Task to carry out
Would you copy out only the lines from the one with "登山 (213, 1238)" to the end of the records, exactly as they stand?

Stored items
----
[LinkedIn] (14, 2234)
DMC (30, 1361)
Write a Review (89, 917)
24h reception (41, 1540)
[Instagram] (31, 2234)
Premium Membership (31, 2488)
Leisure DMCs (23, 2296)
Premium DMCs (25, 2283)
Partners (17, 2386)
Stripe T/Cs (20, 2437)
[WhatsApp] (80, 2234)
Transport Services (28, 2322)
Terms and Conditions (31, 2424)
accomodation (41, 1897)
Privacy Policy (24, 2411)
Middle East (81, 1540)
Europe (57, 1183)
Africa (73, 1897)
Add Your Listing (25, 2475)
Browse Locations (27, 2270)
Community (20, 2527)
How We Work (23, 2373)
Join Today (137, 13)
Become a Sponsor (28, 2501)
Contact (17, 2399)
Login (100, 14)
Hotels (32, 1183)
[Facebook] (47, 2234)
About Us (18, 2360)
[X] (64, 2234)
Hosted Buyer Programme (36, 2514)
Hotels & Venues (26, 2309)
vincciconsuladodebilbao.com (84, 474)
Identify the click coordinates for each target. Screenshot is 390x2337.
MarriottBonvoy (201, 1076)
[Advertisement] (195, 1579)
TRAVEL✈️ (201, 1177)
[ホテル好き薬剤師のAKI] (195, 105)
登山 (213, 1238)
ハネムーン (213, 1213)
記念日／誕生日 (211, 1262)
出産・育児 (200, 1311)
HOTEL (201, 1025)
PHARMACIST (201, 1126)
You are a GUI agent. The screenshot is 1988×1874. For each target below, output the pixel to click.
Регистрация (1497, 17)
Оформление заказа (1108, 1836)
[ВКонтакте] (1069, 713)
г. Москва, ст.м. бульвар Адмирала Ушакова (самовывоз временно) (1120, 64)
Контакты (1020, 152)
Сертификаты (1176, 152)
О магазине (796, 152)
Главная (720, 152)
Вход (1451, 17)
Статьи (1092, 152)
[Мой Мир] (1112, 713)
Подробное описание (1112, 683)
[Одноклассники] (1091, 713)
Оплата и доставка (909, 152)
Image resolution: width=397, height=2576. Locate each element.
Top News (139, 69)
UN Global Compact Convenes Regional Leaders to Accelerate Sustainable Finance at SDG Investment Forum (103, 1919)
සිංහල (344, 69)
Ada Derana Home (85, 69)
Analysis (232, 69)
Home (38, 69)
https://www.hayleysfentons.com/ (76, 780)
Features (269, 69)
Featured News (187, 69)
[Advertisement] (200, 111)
----
Result of this task
登山 (213, 1238)
ハネムーン (213, 1213)
記念日／誕生日 (211, 1262)
出産・育児 (200, 1311)
HOTEL (201, 1025)
PHARMACIST (201, 1126)
You are a GUI agent. The screenshot is 1988×1874. For each target below, output the pixel to click.
Регистрация (1497, 17)
Оформление заказа (1108, 1836)
[ВКонтакте] (1069, 713)
г. Москва, ст.м. бульвар Адмирала Ушакова (самовывоз временно) (1120, 64)
Контакты (1020, 152)
Сертификаты (1176, 152)
О магазине (796, 152)
Главная (720, 152)
Вход (1451, 17)
Статьи (1092, 152)
[Мой Мир] (1112, 713)
Подробное описание (1112, 683)
[Одноклассники] (1091, 713)
Оплата и доставка (909, 152)
Image resolution: width=397, height=2576. Locate each element.
Top News (139, 69)
UN Global Compact Convenes Regional Leaders to Accelerate Sustainable Finance at SDG Investment Forum (103, 1919)
සිංහල (344, 69)
Ada Derana Home (85, 69)
Analysis (232, 69)
Home (38, 69)
https://www.hayleysfentons.com/ (76, 780)
Features (269, 69)
Featured News (187, 69)
[Advertisement] (200, 111)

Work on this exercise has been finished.